▶ _RECORDS FOR PROCESSING_
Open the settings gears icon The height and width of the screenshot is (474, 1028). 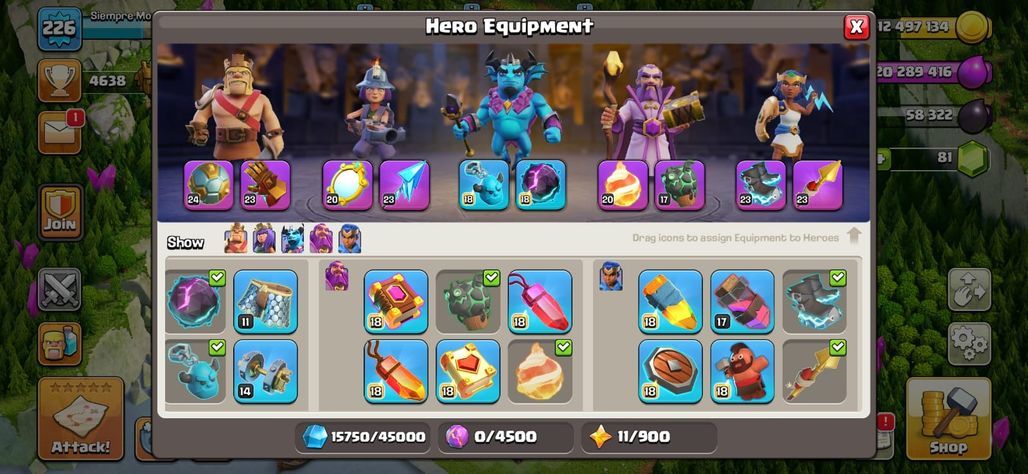(x=969, y=343)
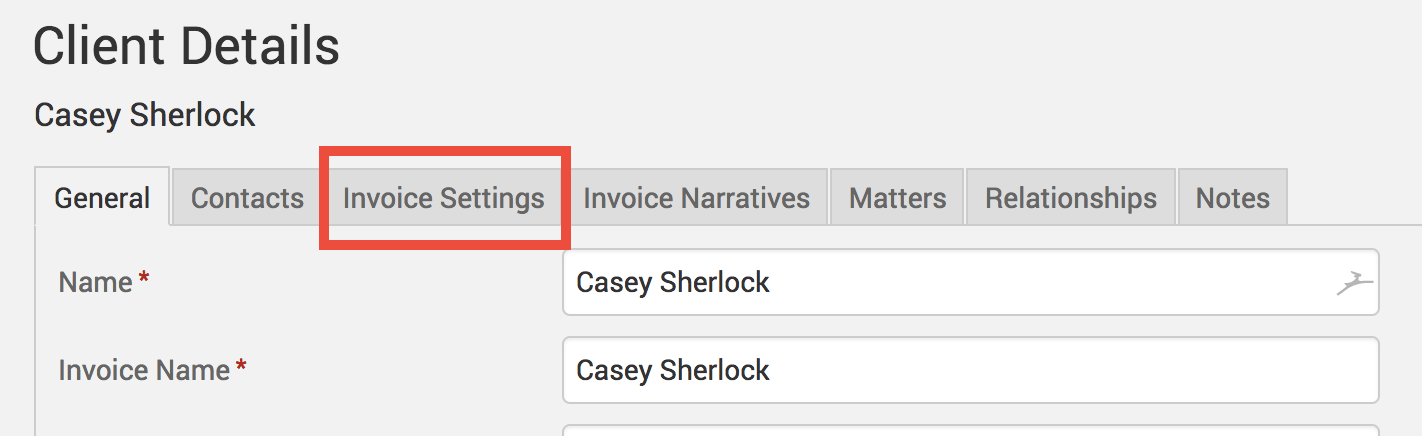Open the Relationships tab
The image size is (1422, 436).
(1070, 198)
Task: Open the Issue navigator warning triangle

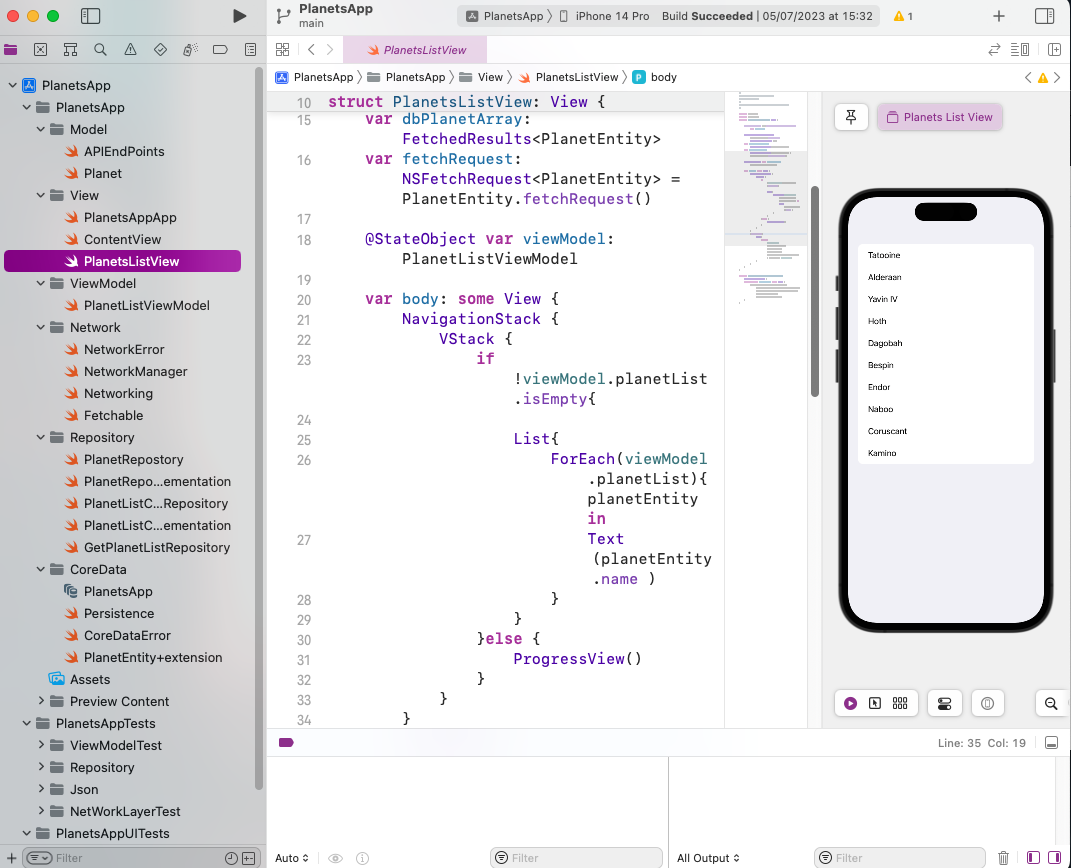Action: 131,49
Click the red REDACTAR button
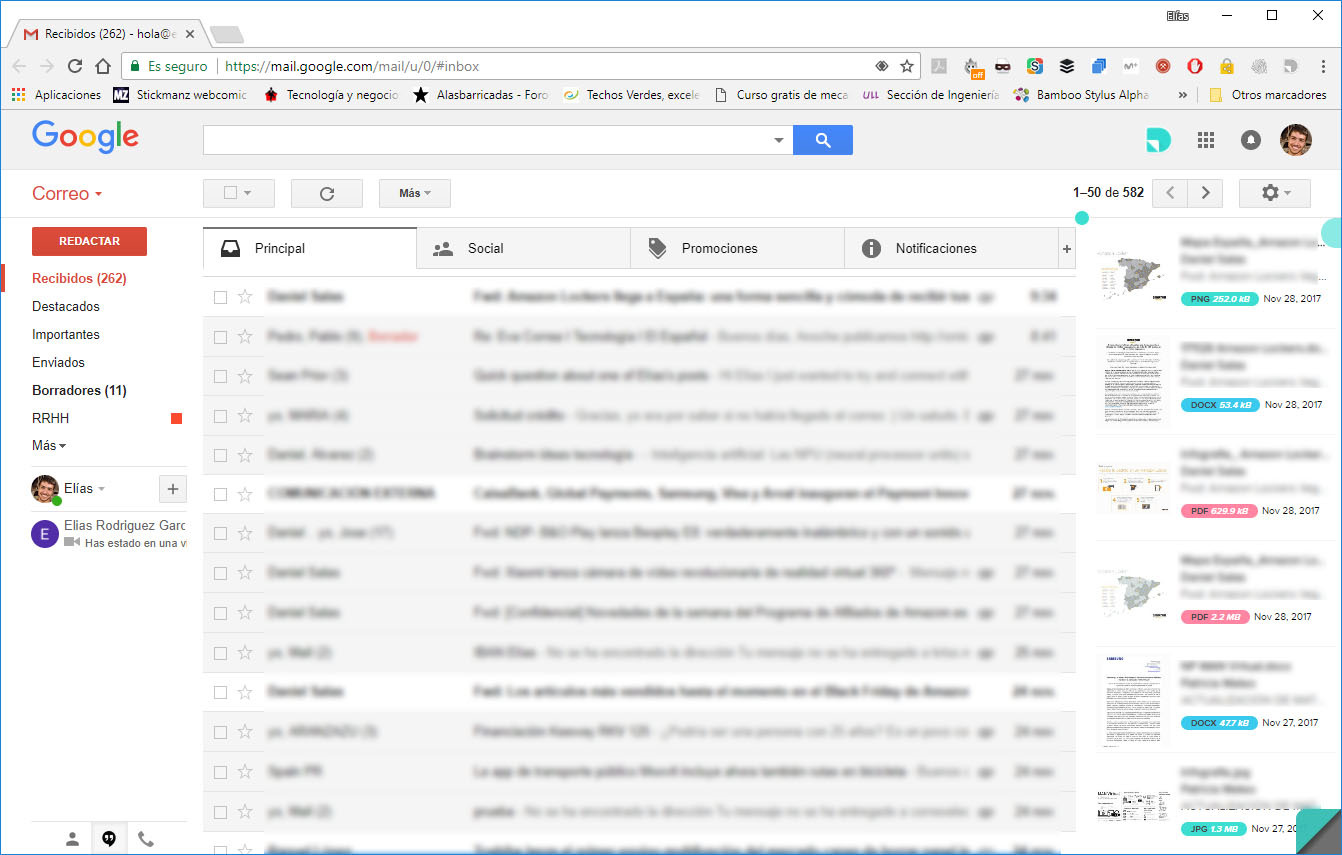The height and width of the screenshot is (855, 1342). pyautogui.click(x=89, y=241)
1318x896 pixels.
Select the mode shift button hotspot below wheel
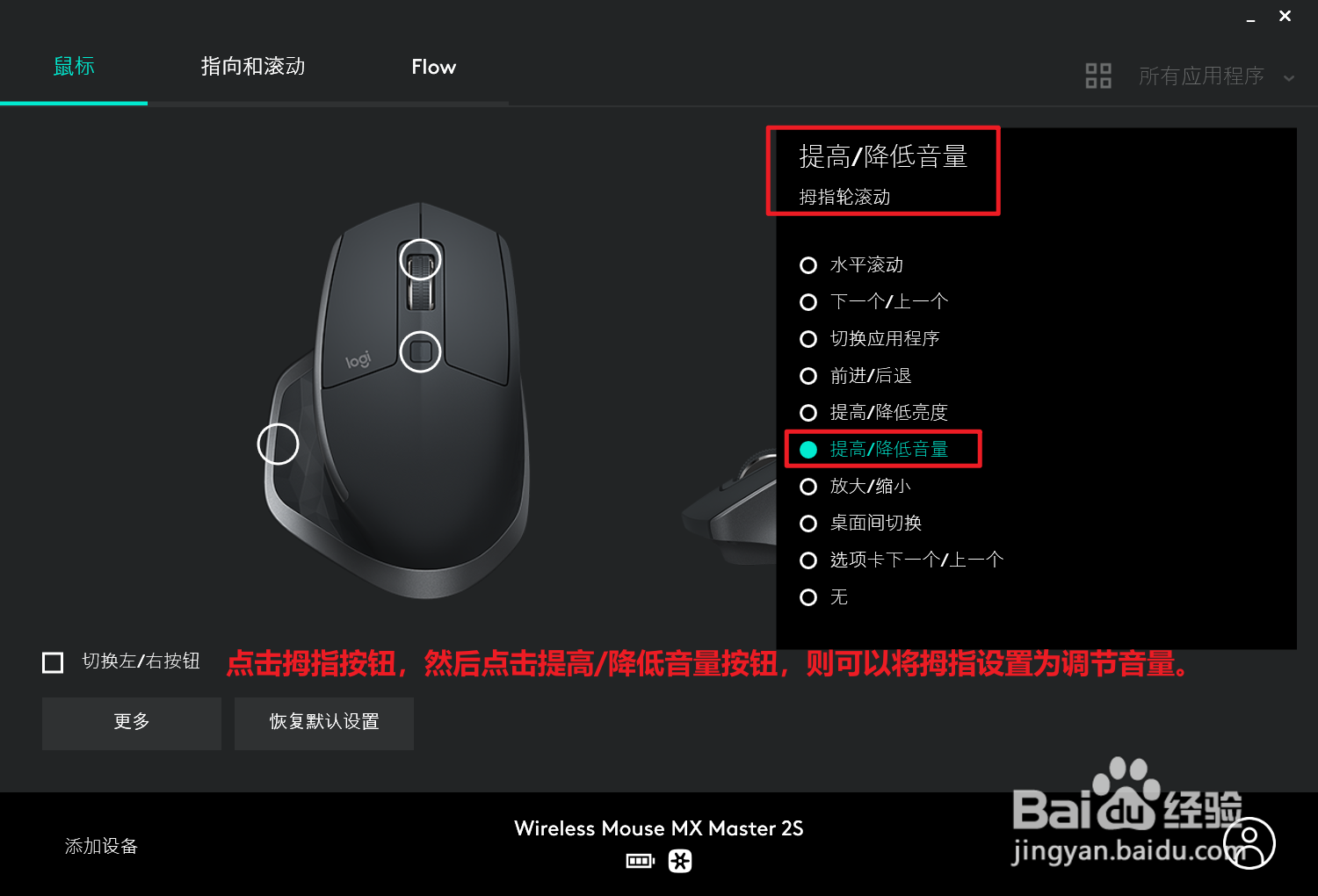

▶ _INSTRUCTION_
Starting at the line that contains "1318x896 pixels." and going through the end of the records, write those lines out again with "hotspot" changed to "target" and everything else the same. Leave the pictures out.

▶ _RESPONSE TO THIS TASK_
1318x896 pixels.
Select the mode shift button target below wheel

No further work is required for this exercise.